● Given data:
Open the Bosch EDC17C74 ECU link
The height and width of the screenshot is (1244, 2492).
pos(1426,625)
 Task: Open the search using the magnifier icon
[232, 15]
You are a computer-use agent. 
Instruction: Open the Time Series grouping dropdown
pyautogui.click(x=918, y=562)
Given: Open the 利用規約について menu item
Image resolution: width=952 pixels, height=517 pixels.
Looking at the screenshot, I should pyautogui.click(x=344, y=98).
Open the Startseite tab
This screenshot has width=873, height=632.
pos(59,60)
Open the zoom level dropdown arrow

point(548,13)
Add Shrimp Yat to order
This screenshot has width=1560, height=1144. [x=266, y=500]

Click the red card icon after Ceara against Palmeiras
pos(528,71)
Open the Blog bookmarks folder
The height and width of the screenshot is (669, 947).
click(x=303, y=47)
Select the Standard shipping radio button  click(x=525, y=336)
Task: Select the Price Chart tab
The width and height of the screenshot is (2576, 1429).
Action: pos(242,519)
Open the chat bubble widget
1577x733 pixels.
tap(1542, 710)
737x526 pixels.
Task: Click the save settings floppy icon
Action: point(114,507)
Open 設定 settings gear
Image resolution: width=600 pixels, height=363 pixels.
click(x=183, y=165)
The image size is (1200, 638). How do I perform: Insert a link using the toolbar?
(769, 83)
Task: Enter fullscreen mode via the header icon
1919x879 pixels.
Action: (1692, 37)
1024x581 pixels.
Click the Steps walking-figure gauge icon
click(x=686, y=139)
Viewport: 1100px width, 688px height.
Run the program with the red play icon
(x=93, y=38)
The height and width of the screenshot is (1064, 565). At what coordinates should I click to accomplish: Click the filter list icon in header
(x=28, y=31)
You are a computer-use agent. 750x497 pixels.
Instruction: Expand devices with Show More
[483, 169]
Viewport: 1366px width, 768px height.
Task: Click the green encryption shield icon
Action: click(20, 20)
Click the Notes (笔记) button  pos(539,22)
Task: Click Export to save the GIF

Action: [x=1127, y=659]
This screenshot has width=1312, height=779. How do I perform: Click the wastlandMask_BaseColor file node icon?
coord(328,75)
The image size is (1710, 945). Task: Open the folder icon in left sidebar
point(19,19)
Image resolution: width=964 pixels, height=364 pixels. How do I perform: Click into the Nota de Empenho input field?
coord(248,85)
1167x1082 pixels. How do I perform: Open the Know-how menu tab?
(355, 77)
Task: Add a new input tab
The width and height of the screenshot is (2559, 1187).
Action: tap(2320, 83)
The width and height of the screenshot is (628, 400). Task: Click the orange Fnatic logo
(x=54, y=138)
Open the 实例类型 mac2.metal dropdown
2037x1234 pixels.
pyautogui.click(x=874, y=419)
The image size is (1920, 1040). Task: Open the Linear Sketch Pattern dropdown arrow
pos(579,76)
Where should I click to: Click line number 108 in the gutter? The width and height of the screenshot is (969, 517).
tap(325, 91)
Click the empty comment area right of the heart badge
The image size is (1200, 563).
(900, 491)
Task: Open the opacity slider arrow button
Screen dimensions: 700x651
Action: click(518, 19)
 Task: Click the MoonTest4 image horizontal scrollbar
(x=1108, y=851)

● Exercise prompt: Scale the records from the line with "Open 設定 settings gear" to the line with "(x=93, y=38)", both included, and write out only those lines again, requests and all. Multiply every coordinate in the answers by 1.5 and round it to a whole number, with halves going up, and leave the requests unchanged.

● Reply:
Open 設定 settings gear
Image resolution: width=600 pixels, height=363 pixels.
click(x=275, y=248)
The image size is (1200, 638). How do I perform: Insert a link using the toolbar?
(1154, 125)
Task: Enter fullscreen mode via the header icon
1919x879 pixels.
Action: (2538, 56)
1024x581 pixels.
Click the Steps walking-figure gauge icon
click(x=1029, y=209)
Viewport: 1100px width, 688px height.
Run the program with the red play icon
(x=140, y=57)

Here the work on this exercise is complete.